__Action item__
Only one stretch of the data below is wanted: the lines starting at the one with "1270x733 pixels. How" and ending at the one with "Given: Click 'Support", both included, given again exactly.

__Dataset__
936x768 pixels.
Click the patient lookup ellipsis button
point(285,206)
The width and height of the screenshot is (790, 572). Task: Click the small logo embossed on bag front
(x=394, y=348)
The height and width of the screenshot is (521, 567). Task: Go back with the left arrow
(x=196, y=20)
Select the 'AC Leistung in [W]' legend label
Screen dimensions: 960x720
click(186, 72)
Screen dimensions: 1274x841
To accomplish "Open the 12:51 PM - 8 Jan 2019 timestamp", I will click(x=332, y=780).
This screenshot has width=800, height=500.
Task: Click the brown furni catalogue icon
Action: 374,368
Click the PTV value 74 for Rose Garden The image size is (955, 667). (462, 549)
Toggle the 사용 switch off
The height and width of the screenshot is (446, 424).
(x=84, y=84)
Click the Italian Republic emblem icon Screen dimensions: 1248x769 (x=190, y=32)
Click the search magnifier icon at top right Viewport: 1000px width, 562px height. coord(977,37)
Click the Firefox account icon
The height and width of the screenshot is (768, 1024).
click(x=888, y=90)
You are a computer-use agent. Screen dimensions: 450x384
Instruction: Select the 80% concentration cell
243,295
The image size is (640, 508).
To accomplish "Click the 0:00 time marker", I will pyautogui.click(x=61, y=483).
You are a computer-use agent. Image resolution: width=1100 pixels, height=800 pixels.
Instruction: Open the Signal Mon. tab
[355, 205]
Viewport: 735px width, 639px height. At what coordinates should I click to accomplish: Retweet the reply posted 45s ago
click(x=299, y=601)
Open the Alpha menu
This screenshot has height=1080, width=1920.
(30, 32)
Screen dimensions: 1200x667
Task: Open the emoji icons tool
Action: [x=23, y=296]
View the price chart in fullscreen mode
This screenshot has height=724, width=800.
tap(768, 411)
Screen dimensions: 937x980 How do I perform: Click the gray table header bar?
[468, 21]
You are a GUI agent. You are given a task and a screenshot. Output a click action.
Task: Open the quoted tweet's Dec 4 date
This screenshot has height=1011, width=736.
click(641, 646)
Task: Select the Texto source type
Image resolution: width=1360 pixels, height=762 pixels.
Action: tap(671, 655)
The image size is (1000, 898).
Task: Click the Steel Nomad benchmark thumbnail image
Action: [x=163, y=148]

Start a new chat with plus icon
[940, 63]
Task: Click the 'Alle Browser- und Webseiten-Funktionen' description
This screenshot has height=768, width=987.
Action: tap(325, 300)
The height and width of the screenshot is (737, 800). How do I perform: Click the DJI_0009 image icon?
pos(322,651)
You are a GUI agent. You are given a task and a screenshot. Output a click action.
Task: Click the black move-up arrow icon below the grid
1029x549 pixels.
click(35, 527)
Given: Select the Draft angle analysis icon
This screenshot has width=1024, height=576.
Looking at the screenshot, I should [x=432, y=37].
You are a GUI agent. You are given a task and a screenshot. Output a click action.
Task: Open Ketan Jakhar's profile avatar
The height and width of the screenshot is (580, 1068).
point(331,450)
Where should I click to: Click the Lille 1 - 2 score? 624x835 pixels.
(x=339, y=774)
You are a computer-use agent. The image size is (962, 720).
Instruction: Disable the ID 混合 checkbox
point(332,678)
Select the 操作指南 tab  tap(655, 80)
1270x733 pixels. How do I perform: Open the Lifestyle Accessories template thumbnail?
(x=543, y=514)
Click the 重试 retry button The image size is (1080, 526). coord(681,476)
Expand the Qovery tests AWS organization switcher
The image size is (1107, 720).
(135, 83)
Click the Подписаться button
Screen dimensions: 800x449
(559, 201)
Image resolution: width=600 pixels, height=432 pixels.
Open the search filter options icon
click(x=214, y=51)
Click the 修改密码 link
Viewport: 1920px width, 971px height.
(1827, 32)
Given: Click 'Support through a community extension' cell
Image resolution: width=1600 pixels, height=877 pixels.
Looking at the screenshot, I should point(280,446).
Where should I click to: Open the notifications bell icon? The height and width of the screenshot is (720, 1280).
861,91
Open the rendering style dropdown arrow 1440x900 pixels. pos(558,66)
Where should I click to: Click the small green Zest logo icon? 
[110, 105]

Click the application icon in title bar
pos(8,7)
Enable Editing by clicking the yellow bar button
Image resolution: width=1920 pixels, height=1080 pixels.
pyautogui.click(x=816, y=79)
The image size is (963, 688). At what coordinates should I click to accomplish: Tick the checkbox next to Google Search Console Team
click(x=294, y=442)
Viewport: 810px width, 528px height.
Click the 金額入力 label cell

__Answer box__
1270x733 pixels. How do I perform: Open the Lifestyle Accessories template thumbnail?
(x=543, y=514)
Click the 重试 retry button The image size is (1080, 526). coord(681,476)
Expand the Qovery tests AWS organization switcher
The image size is (1107, 720).
(135, 83)
Click the Подписаться button
Screen dimensions: 800x449
(559, 201)
Image resolution: width=600 pixels, height=432 pixels.
Open the search filter options icon
click(x=214, y=51)
Click the 修改密码 link
Viewport: 1920px width, 971px height.
(1827, 32)
Given: Click 'Support through a community extension' cell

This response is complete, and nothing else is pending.